*EXERCISE INSTRUCTIONS*
Would you set down the complete data below, exactly as shown?

*RECORDS FOR PROCESSING*
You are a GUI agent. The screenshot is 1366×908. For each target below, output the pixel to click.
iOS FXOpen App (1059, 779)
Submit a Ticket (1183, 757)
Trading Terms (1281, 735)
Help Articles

*WRITTEN SOLUTION*
You are a GUI agent. The screenshot is 1366×908. For each target below, output the pixel to click.
iOS FXOpen App (1059, 779)
Submit a Ticket (1183, 757)
Trading Terms (1281, 735)
Help Articles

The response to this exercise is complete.